I know $T$ is one-to-one so $\dim V≤\dim W$, meaning that $S$ can be an onto linear map since the dimension of the domain is bigger than or equal to the dimension of the range. I tried defining $S$ to be a linear map such that $S(T(v))=v$. The problem is that $T$ is not necessarily onto so I didn't cover all possible values for the domain of $S$ with the definition of $S$ that I wrote above. Now I'm stuck.

Answer 1

Consider the image $W'=T(V)$ of $T$, which is a vector space of dimension $\dim W'=\dim V\le \dim W$ inside $W$. Take a complement $W''$ of $W'$ in $W$. This is done for instance by the choice of a basis $B'$ of $W'$, which becomes a linearly independent system for $W$, and extend it now (which also involves a choice process/axiom) by adding a system $B''$ to obtain a basis $B=B'\cup B''$ of $W$. Take now $W''$ to be the vector space generated inside $W$ by $B''$.
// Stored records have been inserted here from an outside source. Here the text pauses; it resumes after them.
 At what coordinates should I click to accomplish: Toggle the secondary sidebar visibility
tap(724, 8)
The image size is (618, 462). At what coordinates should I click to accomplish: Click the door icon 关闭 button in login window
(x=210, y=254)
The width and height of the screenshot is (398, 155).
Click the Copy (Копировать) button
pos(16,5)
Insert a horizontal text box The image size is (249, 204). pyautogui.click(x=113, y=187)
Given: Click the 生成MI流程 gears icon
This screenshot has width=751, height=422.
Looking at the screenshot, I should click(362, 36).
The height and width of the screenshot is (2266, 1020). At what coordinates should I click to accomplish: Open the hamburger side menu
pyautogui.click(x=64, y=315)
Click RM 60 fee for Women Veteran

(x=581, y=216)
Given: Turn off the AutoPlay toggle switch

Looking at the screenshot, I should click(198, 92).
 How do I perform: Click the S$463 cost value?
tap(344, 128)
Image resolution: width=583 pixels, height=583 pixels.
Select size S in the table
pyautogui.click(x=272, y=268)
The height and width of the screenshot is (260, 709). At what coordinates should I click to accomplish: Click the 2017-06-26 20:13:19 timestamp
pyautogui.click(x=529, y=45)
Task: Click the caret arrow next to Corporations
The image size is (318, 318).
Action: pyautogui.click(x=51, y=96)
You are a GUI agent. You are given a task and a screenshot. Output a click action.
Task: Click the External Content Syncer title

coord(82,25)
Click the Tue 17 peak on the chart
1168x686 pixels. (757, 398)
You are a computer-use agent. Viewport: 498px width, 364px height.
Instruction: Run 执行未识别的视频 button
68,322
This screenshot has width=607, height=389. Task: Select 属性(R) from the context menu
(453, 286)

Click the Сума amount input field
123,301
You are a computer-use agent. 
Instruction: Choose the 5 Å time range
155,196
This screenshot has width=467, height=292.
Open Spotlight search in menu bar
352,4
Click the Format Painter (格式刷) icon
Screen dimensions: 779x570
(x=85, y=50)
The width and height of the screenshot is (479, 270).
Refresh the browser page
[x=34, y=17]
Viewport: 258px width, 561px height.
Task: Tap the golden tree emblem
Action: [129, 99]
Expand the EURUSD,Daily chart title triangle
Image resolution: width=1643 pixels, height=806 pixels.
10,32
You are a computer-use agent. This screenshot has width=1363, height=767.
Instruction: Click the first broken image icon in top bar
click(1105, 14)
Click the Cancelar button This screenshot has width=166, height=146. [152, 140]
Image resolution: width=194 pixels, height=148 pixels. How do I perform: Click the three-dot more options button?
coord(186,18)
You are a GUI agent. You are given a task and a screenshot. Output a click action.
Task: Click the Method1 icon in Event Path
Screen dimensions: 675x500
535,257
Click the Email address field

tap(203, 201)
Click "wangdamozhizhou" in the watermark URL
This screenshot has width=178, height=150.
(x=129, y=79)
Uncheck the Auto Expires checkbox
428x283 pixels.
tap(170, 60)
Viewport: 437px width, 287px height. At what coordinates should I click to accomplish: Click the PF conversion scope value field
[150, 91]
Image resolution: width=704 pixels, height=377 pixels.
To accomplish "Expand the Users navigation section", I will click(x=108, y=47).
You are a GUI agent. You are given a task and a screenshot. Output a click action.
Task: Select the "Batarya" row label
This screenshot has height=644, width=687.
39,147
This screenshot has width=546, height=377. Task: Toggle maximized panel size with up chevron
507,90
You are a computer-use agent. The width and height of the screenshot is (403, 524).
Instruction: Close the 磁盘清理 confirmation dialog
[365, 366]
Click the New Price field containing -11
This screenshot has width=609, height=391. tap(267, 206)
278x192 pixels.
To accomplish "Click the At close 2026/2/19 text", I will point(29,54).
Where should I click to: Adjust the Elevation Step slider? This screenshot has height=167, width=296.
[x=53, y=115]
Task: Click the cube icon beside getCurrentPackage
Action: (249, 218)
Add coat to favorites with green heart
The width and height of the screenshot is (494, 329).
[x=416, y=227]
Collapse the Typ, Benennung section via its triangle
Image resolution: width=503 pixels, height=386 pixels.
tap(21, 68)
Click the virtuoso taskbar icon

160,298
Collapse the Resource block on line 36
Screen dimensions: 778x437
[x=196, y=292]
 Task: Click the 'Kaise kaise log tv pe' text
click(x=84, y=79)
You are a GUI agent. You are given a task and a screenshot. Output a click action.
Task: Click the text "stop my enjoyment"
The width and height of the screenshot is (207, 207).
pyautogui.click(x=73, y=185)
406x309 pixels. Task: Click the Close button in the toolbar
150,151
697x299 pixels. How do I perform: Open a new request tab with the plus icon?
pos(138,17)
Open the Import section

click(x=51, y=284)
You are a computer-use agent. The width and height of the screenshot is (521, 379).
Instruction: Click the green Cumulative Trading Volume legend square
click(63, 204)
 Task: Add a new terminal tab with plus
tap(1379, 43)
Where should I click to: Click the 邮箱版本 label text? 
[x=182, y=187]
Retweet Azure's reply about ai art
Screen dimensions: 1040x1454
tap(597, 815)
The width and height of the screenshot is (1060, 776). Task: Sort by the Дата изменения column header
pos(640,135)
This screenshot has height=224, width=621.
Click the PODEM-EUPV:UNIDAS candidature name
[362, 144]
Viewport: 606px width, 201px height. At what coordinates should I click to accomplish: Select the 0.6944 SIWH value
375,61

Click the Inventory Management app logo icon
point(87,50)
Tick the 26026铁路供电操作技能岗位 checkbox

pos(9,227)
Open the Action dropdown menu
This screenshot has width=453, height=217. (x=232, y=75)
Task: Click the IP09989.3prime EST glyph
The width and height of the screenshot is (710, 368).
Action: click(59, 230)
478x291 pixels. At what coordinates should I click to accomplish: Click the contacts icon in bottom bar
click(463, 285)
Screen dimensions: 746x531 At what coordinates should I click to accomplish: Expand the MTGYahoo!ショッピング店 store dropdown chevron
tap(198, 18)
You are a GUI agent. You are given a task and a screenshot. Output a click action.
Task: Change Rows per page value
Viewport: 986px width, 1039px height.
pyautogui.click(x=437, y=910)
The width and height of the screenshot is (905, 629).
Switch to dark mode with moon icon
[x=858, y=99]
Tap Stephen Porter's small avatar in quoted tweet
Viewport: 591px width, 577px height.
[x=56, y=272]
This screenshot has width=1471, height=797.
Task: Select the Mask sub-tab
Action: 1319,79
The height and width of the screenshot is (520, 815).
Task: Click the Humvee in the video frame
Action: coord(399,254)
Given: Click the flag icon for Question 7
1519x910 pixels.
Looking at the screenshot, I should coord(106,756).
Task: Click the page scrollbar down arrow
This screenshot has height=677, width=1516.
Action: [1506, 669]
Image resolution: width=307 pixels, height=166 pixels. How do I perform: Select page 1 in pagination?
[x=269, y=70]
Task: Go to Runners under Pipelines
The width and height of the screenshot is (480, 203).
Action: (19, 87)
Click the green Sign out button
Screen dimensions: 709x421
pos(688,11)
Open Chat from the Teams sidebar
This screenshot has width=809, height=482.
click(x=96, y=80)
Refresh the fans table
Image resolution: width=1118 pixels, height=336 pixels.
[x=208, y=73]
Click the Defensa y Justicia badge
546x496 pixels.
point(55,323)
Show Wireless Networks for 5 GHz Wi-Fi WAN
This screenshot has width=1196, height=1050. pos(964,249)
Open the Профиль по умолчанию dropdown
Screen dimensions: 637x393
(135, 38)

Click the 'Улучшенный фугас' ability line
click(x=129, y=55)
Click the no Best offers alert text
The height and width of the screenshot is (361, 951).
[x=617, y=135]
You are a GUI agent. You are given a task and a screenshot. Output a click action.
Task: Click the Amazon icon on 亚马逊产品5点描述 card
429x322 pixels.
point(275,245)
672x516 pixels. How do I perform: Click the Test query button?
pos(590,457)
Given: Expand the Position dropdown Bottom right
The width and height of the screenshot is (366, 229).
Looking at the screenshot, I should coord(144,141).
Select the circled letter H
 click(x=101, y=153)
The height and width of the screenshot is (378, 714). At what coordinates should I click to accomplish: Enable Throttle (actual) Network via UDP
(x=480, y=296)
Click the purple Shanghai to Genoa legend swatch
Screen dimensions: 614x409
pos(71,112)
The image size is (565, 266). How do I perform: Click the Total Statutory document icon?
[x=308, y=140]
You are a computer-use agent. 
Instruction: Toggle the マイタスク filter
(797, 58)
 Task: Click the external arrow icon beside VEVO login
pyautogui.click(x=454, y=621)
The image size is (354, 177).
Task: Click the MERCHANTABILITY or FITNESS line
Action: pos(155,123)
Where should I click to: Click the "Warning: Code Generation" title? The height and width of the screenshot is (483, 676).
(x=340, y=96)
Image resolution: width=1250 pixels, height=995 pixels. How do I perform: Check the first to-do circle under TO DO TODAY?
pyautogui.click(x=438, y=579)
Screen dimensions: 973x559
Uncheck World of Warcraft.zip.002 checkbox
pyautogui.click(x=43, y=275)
Define $S$ to be the inverse of $T$ (restricted as a map $V\to W'$) on $W'$, and to be zero (or whatever) on $W''$. This determines $S$ on $W$. It is easily checked by definition that $S(T(v))=v$.

Answer 2

The result holds in arbitrary vector spaces (even infinite dimension), if we assume the Axiom of Choice for the infinite dimensional case. It will appear in the form of "every linearly independent subset can be extended to a basis".

The key is the following theorem:

Theorem. Let $T\colon V\to W$ be a linear transformation. Then $T$ is one-to-one if and only if for every linearly independent indexed set $\{v_i\}_{i\in I}\subseteq V$, the set $\{T(v_i)\}_{i\in I}$ is linearly independent in $W$.

(I write them as indexed sets to include the case where the set has the same vector multiple times, in which case it is considered to be linearly dependent).

Proof. Assume $T$ is one-to-one, and let $\{v_i\}_{i\in I}$ be linearly independent. Let $i_1,\ldots,i_n$ be distinct indices and let $\alpha_1,\ldots,\alpha_n$ be scalars such that $$\mathbf{0} = \alpha_1T(v_{i_1}) + \cdots + \alpha_nT(v_{i_n}).$$ Then $$\begin{align*} \mathbf{0} &= \alpha_1T(v_{i_1}) + \cdots + \alpha_nT(v_{i_n})\\ &= T(\alpha_1v_{i_1}+\cdots+\alpha_nv_{i_n}). \end{align*}$$ Since $T$ is one-to-one, it follows that $\alpha_1v_{i_1}+\cdots+\alpha_nv_{i_n} = \mathbf{0}$. Since $\{v_i\}_{i\in I}$ is linearly independent, we conclude that $\alpha_1=\cdots=\alpha_n=0$. This proves that $\{T(v_i)\}_{i\in I}$ is linearly independent.

Conversely, assume that whenever $\{v_i\}_{i\in I}$ is linearly independent, then $\{T(v_i)\}_{i\in I}$ is linearly independent. We prove that $\ker(T)=\{\mathbf{0}\}$. Indeed, if $v\in\ker(T)$, then $\{T(v)\} = \{\mathbf{0}\}$ is linearly dependent, so it follows that $\{v\}$ is linearly dependent. A one vector set is linearly dependent if and only if $v=\mathbf{0}$, so we conclude that $ker(T)=\mathbf{0}$, as desired. $\Box$

So let $V$ and $W$ be arbitrary vector spaces, let $T\colon V\to W$ be a one-to-one linear transformation.

Let $\beta=\{v_i\}_{i\in I}$ be a basis for $V$. Since $\beta$ is linearly independent and $T$ is one-to-one, we know that $T(\beta)=\{T(v_i)\}_{i\in I}$ is a linearly independent subset of $W$. Extend $T(\beta)$ to a basis $\gamma$ for $W$, $$\gamma = \{T(v_i)\}_{i\in I}\cup\{w_j\}_{j\in J}.$$ Now define $S\colon W\to V$ by definining it on $\gamma$ and extending linearly. We let $S(T(v_i)) = v_i$ for all $i\in I$, $S(w_j) = \mathbf{0}$ for all $j\in J$.

Then $S\circ T$ and the identity linear transformation $V\to V$ agree on $\beta$, and so they are equal. That is, $S\circ T = \mathrm{I}_V$.

We might note the converse: if $T\colon V\to W$ is a linear transformation, and there exists a linear transformation $S\colon W\to V$ such that $S\circ T=\mathrm{I}_V$, then $T$ is one-to-one.

This is analogous to the set theory result that says that a function $f\colon X\to Y$ with $X\neq\varnothing$ is one-to-one if and only if there exists $g\colon Y\to X$ such that $g\circ f = \mathrm{id}_X$. If you want to get categorical, it is a consequence of the fact that in the category of vector spaces over $k$, every object is free.